(Отрывок для чтения)
____________
Если бы он остался представителем республиканского или любого другого принципа, изгнание не имело бы над ним власти; напротив, оно возвеличило бы его влияние. Но его изгнание не представляло ничего, кроме хандры изгнанного Великолепного, так что благородный дух, подобный Байрону, мог найти в своей «Оде Наполеону» слова, слишком едкие для этой павшей низости.

И пока Наполеон томился на острове Святой Елены, Мария-Луиза нашла повышение в качестве герцогини Пармской, став своей собственной госпожой вместо мировой и найдя мужей ближе к своему уровню, чем корсиканский экс-капрал. Совершенно счастливой она должна была быть, сидя на своем троне под большим красным балдахином, давая аудиенции, окруженная своей свитой и своими солдатами — как Антонио Пок нарисовал ее — или утопая в бриллиантах на шее, талии, серьгах и волосах, ухмыляясь в платье с низким вырезом в своей малиновой и украшенной драгоценностями короне, как на картине Джана Баттисты Боргези. Парма сохраняет оба этих портрета, но они не являются столь причудливым вкладом великой наполеоновской волны, как бюст Марии-Луизы работы Кановы в образе Согласия!

В Милане есть странный музей под названием «Галерея знаний и изучения», коллекция которого была начата «благородным миланцем», а первый каталог был опубликован на латыни в 1666 году. Здесь, среди морских раковин, миниатюр, старых карт, керамики, бронзы, анализов шелкопряда и старых круглых зеркал в больших квадратных рамах, теперь можно увидеть пару желтых перчаток, которые когда-то покрывали железные руки, вместе с сапожной меркой той ноги, которая когда-то топтала мир. Есть налет кокетства в заостренном носке. Капитанский патент, подписанный «Первым консулом» и озаглавленный «Французская Республика», служит напоминанием о более ранней фазе. Юмор музеев поместил эти реликвии в витрину с реликвиями других «знаменитых людей» — а именно, двух Пап и Святого Карло, доминирующего святого района (который как раз празднует свое трехсотлетие).

Но Триумфальная арка остаётся главным памятником Наполеона в Милане, хотя она стала своего рода «Викарием из Брея» в камне. Ибо когда Наполеон пал, австрийский император заменил хронику французских побед барельефами поражений и переименовал её в Арку Мира. А когда, в свою очередь, Ломбардия была освобождена Виктором Эммануилом, новые надписи превратили её в Арку Свободы. Можно представить, как камень поёт, подобно храму Мемнона на восходе солнца:

«Но какой бы король ни правил,

Всё равно я буду Триумфальной аркой».

А в Ферраре есть Триумфальная колонна, не менее непостоянная. Спроектированная для поддержки статуи герцога Эрколе I, она была аннексирована папой Александром VII, который был свергнут Наполеоном, чья статуя теперь была заменена статуей Ариосто. Поддерживает ли герцогско-папско-военно-поэтический столп свою последнюю статую, мы можем сомневаться, хотя поэт кажется менее неприятным для политической страсти, чем другие виды героев.
____________
(Представленные данные)
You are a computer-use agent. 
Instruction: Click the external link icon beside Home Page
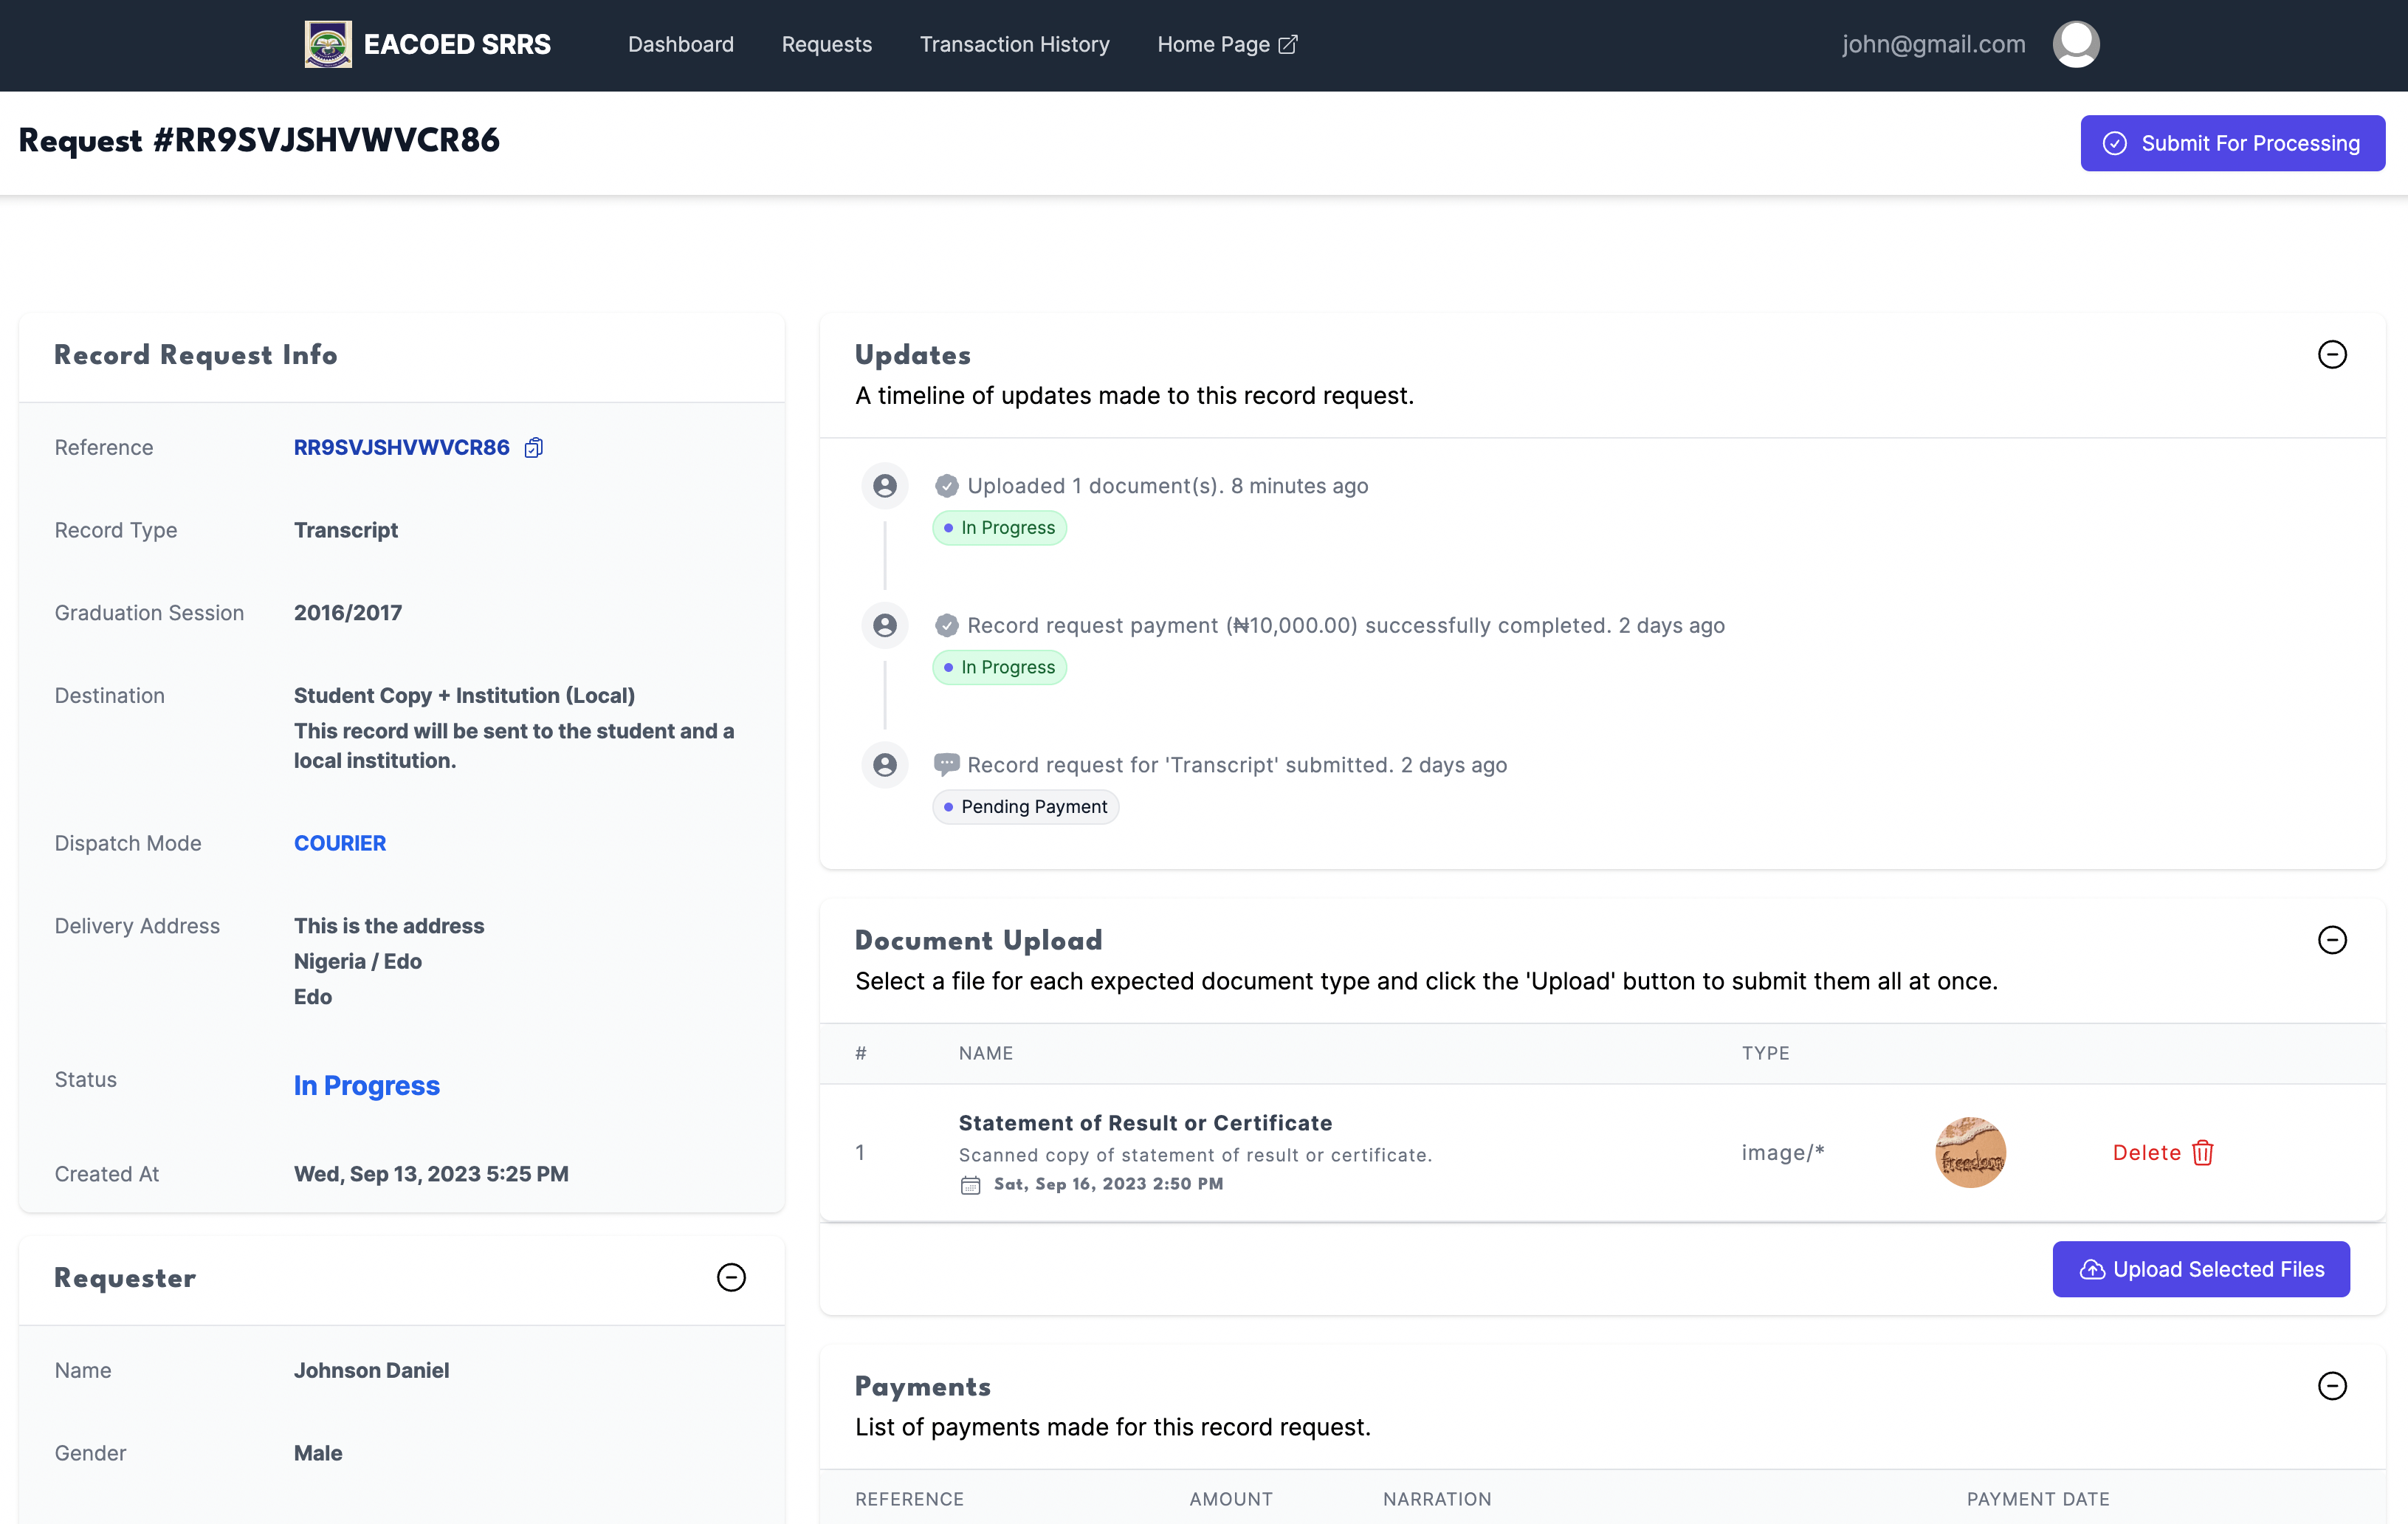(1289, 44)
____________
(Задания)
A. Воспроизведите дословно фрагмент отрывка о Наполеоне от слов «И пока Наполеон» до слов «в образе Согласия!».
B. Продолжите отрывок о Наполеоне, начав сразу после его последнего предложения.
Данные здесь никакой роли не играют.

(Ответы на задания)
A.
И пока Наполеон томился на острове Святой Елены, Мария-Луиза нашла повышение в качестве герцогини Пармской, став своей собственной госпожой вместо мировой и найдя мужей ближе к своему уровню, чем корсиканский экс-капрал. Совершенно счастливой она должна была быть, сидя на своем троне под большим красным балдахином, давая аудиенции, окруженная своей свитой и своими солдатами — как Антонио Пок нарисовал ее — или утопая в бриллиантах на шее, талии, серьгах и волосах, ухмыляясь в платье с низким вырезом в своей малиновой и украшенной драгоценностями короне, как на картине Джана Баттисты Боргези. Парма сохраняет оба этих портрета, но они не являются столь причудливым вкладом великой наполеоновской волны, как бюст Марии-Луизы работы Кановы в образе Согласия!

B.
Подобные изменения в значимости памятников, как бы они ни уродовали и ни стирали историю, вполне естественны для превратностей судьбы Италии: в конце концов, арка или колонна — это всего лишь арка или колонна.

Но даже статуя, остающаяся на своем месте, не застрахована от замены. В Римини в 1614 году городская община, благодарная Папе (Павлу V), увековечила его в бронзе на прекрасной площади Фонтана — того самого фонтана, чей гармоничный шум услаждал слух Леонардо да Винчи. Памятник сложен и красив, с барельефами на постаменте и на папской мантии, где в одном месте представлена перспектива города. Но во времена Цизальпийской республики, опять же благодаря Наполеону, ни один Папа не мог удержаться на своем месте в Римини, и, как самый простой способ сохранить его на этом излюбленном месте, муниципалитет стер его эпитафию и перекрестил его в Святого Гауденция. Гауденций был мучеником, епископом Римини, покровителем города. Это незаслуженное приращение было не первым для святого, ибо церковь Святого Гауденция была воздвигнута на фундаменте храма Юпитера. Присвоить себе славу и Юпитера, и Папы — поистине редкая удача, даже в тех ироничных переменах и случайностях, которые мы называем историей. Но Наполеон, в те дни, когда он приказал сделать Храм Малатеста собором Римини, присваивал себе даже функции и Папы, и Юпитера. Ибо он также перекраивал Европу после Аустерлица и положил конец Священной Римской империи.

II

Лишь влияние Байрона уступает по своей силе влиянию Наполеона на Европу. Это Цезарь и Гамлет в современной антитезе, ибо профессор Минто верно сказал, что Байрон играл Гамлета, а сценой ему служил весь мир. Пока Байрон размышлял вслух с пером в руке, Наполеон действовал с мечом, и что из них было действительно сильнее — перо или меч — это тонкий вопрос для дискуссионных клубов. Но в Италии, и величайшим современным итальянским поэтом, Байрон был провозглашен человеком действия. В моем отеле в Болонье хозяин благочестиво — или из желания угодить клиентам — повесил мемориальную доску, заказанную Кардуччи, перевод которой гласил бы следующее:

«Здесь

В августе и сентябре 1819 года

Останавливался

И замышлял заговор во имя свободы

Джордж Гордон, лорд Байрон,

Который отдал Греции свою жизнь,

Италии — свое сердце и талант,

И среди современников

Не было никого более могучего,

Чтобы соединить поэзию с действием,

Никого более благочестиво склонного

Воспевать славу и приключения

Нашего народа».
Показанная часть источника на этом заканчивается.